[Start of section]

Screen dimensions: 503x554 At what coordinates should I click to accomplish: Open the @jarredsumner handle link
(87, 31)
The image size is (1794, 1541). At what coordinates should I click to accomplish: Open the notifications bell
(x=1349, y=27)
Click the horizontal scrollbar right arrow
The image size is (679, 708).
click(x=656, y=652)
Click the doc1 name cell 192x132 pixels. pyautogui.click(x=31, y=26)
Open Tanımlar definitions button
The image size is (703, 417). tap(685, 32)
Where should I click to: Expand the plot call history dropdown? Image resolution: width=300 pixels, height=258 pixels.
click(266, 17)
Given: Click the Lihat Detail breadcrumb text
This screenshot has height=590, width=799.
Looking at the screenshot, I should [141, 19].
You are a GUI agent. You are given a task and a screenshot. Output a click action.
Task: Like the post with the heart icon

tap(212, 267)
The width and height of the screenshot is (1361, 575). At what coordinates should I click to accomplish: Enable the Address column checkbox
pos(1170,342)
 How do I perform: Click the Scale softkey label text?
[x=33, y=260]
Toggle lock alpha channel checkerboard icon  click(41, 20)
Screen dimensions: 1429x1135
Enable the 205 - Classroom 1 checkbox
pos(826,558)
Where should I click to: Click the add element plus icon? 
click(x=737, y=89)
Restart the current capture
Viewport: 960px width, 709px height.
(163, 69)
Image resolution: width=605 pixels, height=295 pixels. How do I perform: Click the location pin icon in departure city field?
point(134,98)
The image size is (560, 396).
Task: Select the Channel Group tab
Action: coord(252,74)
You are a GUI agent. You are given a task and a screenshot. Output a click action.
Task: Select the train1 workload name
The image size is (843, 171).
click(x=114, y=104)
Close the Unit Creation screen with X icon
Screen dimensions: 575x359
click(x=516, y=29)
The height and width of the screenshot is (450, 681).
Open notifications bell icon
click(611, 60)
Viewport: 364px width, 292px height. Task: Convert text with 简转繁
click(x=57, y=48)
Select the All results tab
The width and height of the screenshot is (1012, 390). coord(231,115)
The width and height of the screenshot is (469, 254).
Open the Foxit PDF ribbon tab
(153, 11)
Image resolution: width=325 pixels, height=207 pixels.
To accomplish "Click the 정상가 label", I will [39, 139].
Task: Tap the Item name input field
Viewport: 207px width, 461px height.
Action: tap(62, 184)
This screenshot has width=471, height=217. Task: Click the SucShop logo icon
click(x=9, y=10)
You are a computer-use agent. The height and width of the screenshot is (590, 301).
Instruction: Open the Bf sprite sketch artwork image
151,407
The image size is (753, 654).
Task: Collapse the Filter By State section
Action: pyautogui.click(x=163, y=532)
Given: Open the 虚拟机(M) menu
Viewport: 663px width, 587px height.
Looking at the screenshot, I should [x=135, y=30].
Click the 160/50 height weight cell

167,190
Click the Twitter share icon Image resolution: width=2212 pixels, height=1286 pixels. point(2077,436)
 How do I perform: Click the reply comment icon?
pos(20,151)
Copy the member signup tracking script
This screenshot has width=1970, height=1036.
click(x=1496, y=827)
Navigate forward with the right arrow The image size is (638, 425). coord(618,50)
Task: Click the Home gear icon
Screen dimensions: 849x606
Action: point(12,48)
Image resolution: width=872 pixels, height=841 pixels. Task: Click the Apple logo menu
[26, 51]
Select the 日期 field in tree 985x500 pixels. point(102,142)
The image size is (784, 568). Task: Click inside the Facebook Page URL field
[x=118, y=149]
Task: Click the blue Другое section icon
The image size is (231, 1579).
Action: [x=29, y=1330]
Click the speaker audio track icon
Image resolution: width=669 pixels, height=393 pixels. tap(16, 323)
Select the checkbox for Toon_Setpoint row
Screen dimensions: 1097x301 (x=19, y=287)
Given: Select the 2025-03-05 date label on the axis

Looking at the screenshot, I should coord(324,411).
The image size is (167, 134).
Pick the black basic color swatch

[End of section]

• DIRECTIONS FOR THIS TASK
Total the lines in the records above that contain the string "arrow". Write only that total.

• WRITTEN SOLUTION
2